[Assignment]:
Beginning at the line that includes "The height and width of the screenshot is (143, 293).", print each remaining line of the data word for word. Output nothing else.

(Provided records)

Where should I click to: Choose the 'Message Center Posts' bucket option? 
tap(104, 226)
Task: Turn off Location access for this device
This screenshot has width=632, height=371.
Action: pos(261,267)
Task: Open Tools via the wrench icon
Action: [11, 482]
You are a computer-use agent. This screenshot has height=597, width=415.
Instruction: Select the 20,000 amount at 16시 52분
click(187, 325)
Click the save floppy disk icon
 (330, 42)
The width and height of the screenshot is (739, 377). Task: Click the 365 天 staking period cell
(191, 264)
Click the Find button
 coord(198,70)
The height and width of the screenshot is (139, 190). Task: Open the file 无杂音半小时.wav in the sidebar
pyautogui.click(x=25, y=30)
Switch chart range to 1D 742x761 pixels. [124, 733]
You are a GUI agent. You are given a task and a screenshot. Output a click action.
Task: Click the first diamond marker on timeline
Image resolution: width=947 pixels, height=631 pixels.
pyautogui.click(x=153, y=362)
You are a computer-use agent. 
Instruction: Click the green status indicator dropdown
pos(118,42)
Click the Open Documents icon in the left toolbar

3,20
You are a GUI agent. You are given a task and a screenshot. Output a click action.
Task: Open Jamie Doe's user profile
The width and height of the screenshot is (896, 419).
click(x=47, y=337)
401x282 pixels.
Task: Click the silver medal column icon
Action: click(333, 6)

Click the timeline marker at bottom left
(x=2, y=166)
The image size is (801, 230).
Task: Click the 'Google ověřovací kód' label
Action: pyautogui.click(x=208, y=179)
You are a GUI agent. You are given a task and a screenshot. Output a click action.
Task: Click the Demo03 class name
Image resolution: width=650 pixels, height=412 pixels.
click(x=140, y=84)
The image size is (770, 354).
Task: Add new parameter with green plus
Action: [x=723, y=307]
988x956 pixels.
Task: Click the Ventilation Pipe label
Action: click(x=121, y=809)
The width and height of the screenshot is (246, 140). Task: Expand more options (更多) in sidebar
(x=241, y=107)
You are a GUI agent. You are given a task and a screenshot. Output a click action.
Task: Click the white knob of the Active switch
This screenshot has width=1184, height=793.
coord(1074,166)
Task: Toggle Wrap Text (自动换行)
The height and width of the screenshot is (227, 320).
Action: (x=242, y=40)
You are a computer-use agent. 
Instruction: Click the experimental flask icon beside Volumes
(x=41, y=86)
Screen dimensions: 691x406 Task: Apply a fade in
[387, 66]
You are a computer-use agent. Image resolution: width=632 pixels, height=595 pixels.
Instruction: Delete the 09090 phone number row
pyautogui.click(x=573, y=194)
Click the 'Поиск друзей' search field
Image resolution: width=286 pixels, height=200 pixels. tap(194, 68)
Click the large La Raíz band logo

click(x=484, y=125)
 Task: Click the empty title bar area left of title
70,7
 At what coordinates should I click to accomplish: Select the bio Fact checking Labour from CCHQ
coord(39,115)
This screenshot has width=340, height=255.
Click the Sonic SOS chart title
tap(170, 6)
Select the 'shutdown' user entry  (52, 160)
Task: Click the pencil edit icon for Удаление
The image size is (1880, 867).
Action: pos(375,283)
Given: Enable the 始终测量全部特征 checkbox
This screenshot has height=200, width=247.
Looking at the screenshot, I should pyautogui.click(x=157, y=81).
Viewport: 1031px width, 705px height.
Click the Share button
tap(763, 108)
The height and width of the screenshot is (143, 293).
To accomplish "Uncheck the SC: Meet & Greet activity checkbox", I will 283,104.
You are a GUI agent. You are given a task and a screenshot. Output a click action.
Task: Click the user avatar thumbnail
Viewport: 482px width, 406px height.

(End Provided records)

[The answer]:
The height and width of the screenshot is (143, 293).
To accomplish "Uncheck the SC: Meet & Greet activity checkbox", I will 283,104.
You are a GUI agent. You are given a task and a screenshot. Output a click action.
Task: Click the user avatar thumbnail
Viewport: 482px width, 406px height.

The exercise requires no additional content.